● Work item: Transcribe the line that contains "Open Help from the bottom button row" and every line after it to the end of the records, exactly and nothing else. Skip the pictures.
[Start of section]
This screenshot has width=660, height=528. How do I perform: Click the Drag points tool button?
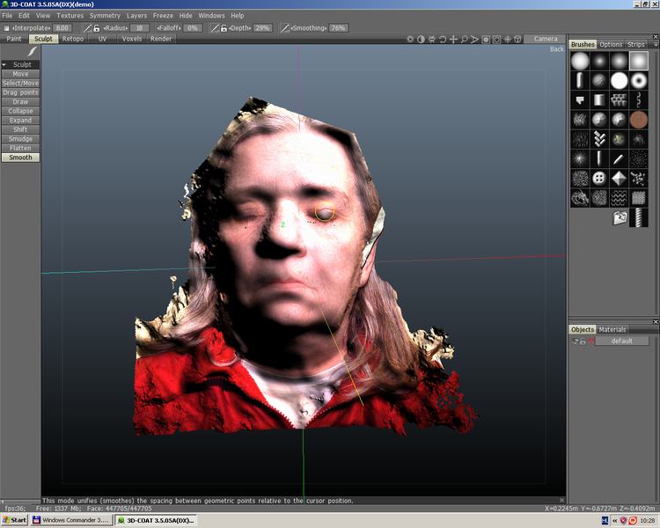(20, 92)
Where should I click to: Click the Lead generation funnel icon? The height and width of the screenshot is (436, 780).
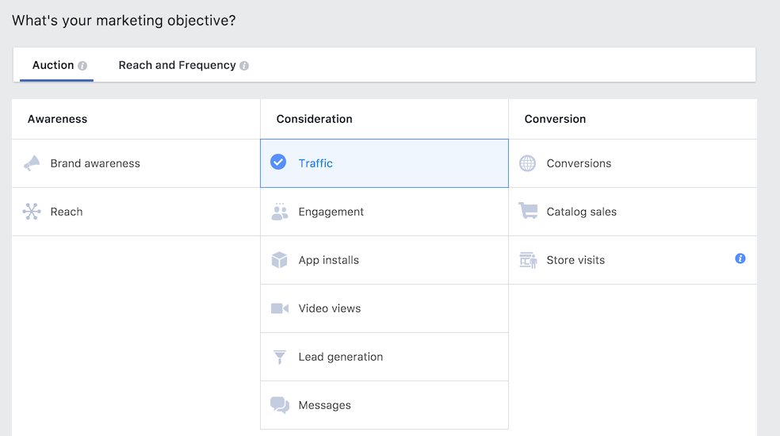[x=279, y=357]
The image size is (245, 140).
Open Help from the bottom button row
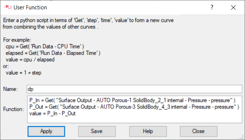point(148,131)
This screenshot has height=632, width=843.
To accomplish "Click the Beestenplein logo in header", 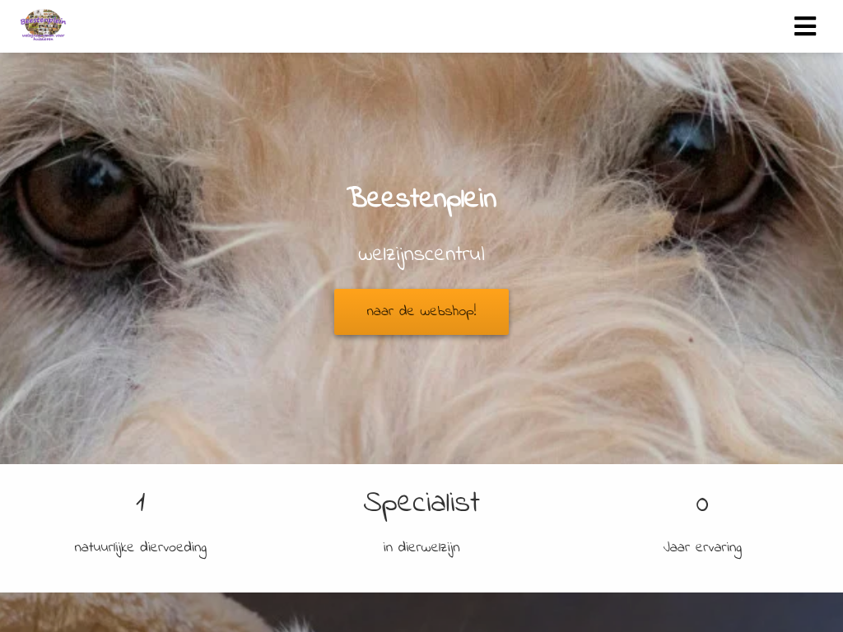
[End of section]
● Response area:
Open Help from the bottom button row
point(148,131)
This screenshot has height=632, width=843.
To accomplish "Click the Beestenplein logo in header", 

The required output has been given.